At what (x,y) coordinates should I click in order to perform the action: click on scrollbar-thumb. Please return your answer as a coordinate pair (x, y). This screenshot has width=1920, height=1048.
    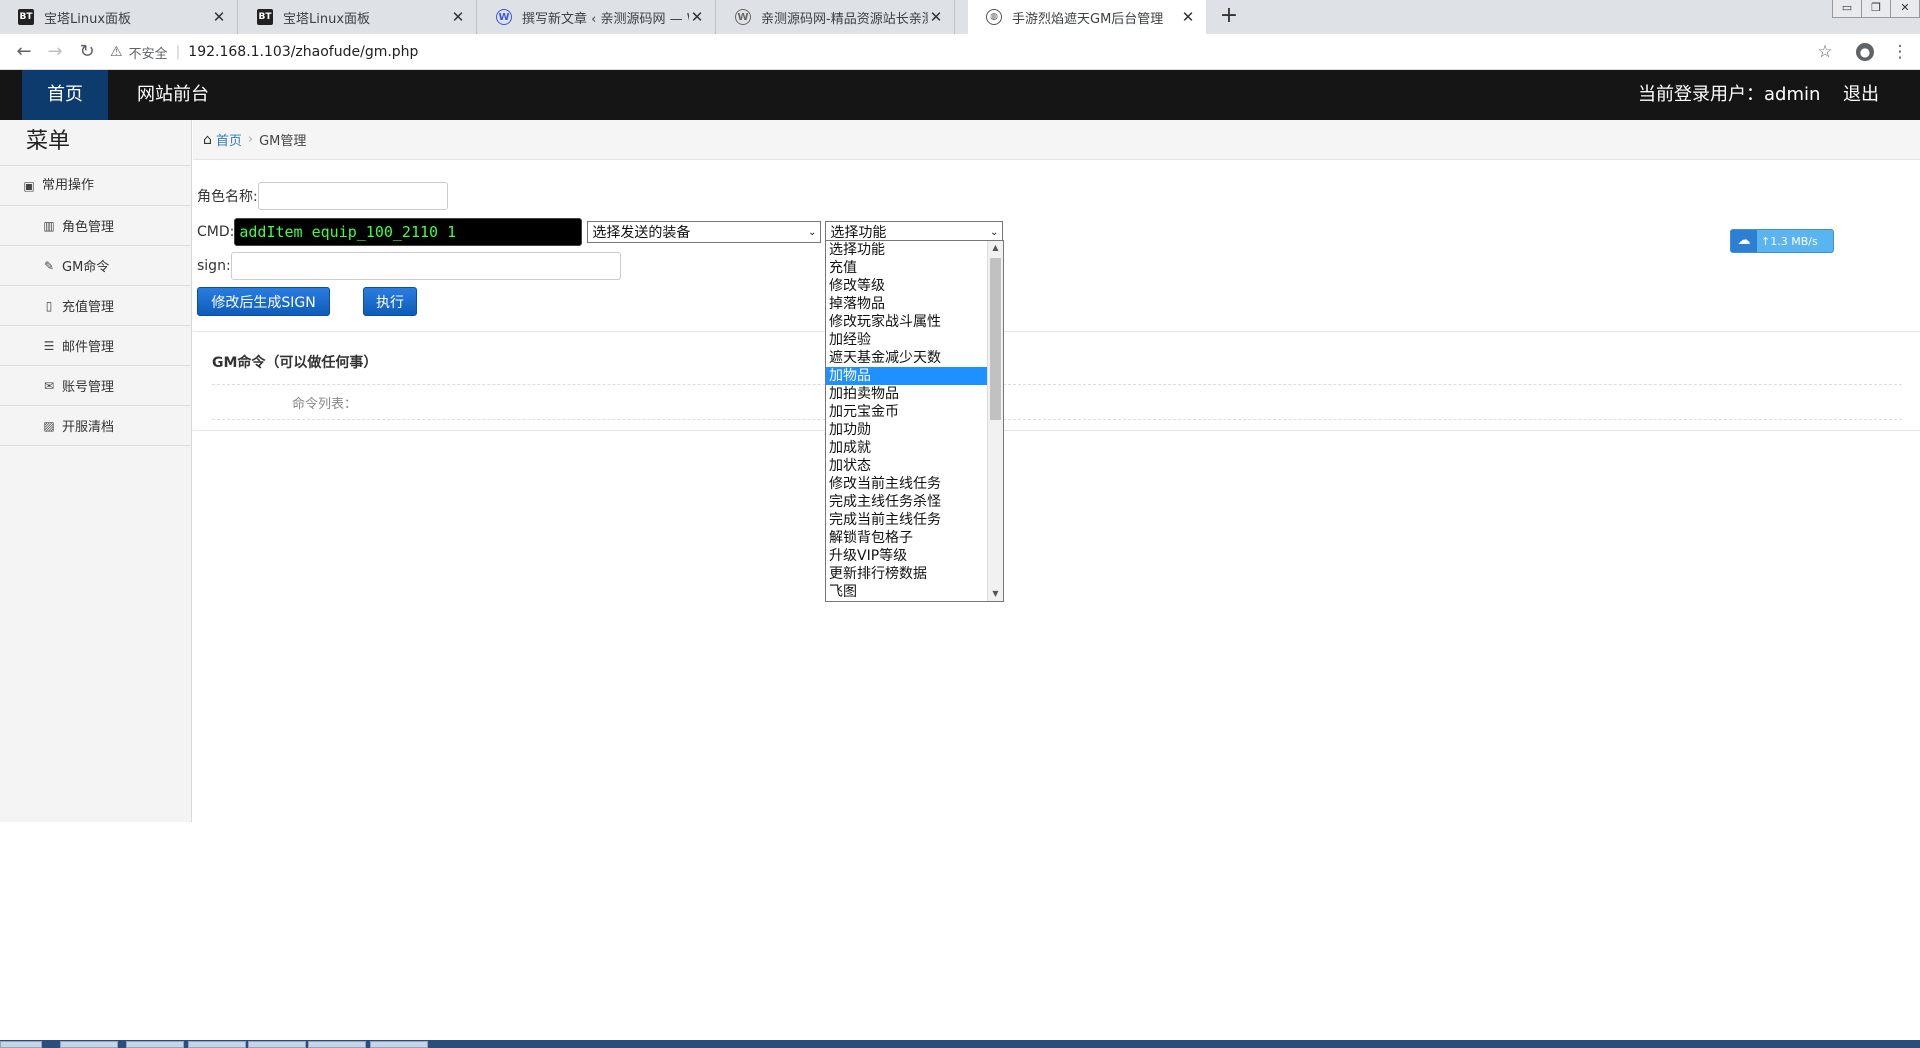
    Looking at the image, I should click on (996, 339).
_ _ _ _ _ _ _
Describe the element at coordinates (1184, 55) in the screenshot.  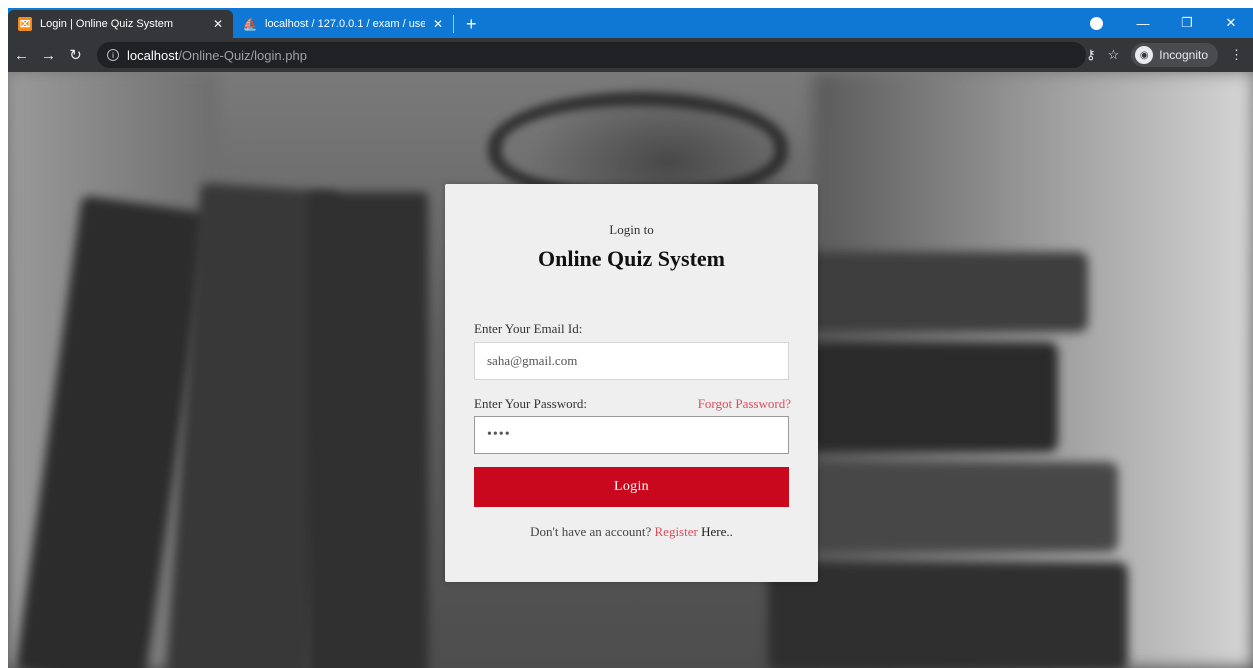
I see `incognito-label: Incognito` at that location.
_ _ _ _ _ _ _
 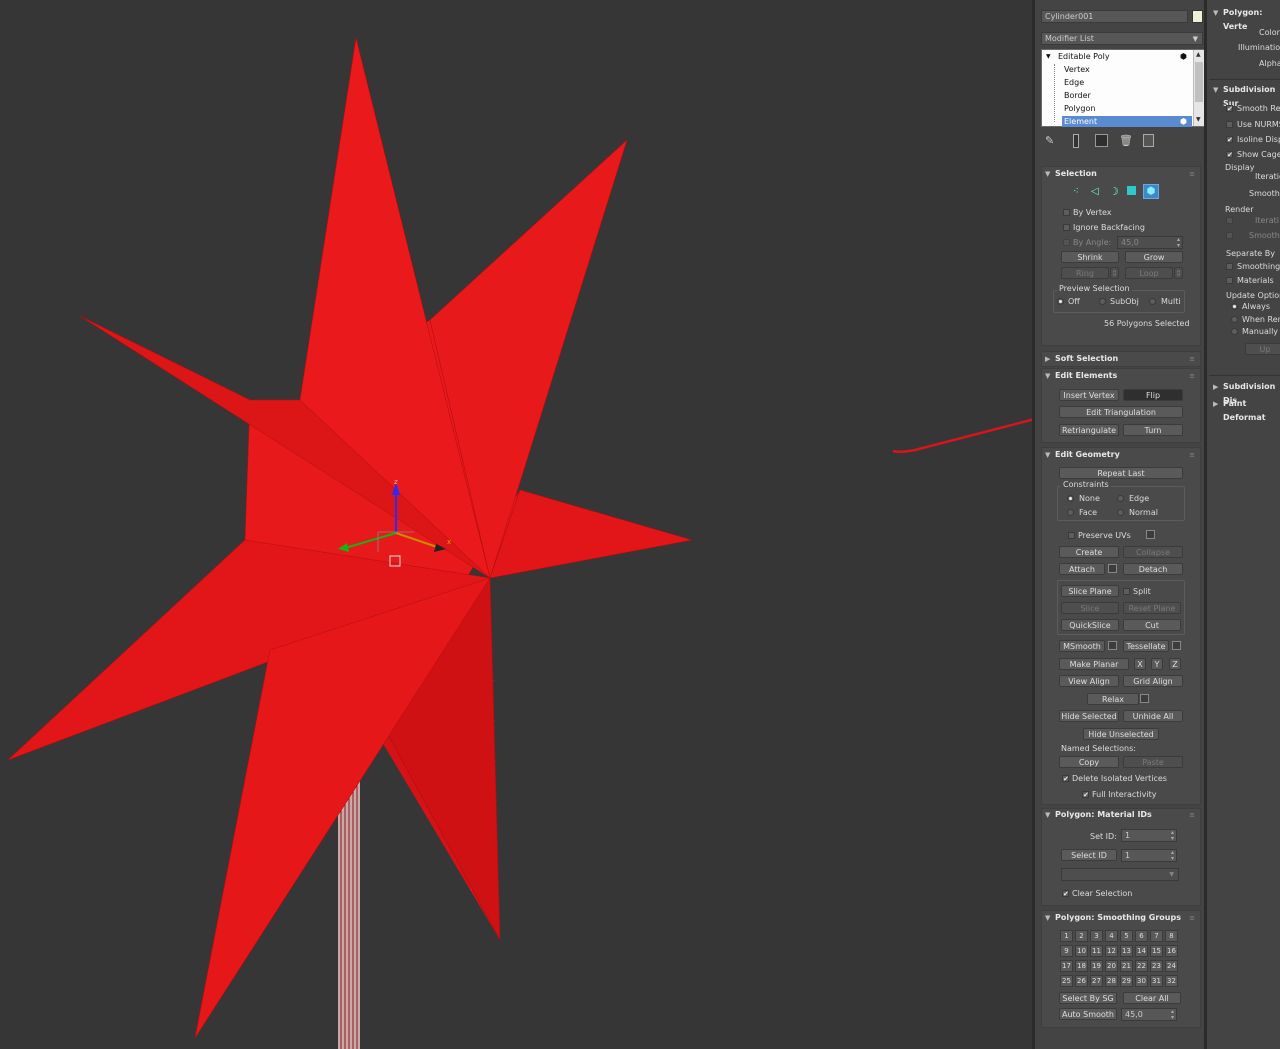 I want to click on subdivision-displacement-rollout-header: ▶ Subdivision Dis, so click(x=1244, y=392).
_ _ _ _ _ _ _
→ **Exercise aim**
Copy the rows starting at the line containing "Describe the element" and ending at the line containing "at that location.", replacing "screenshot" with "screen capture" and leaving everything else unchanged. Leave the pictures out.

→ **Finished task**
Describe the element at coordinates (1184, 55) in the screen capture.  
I see `incognito-label: Incognito` at that location.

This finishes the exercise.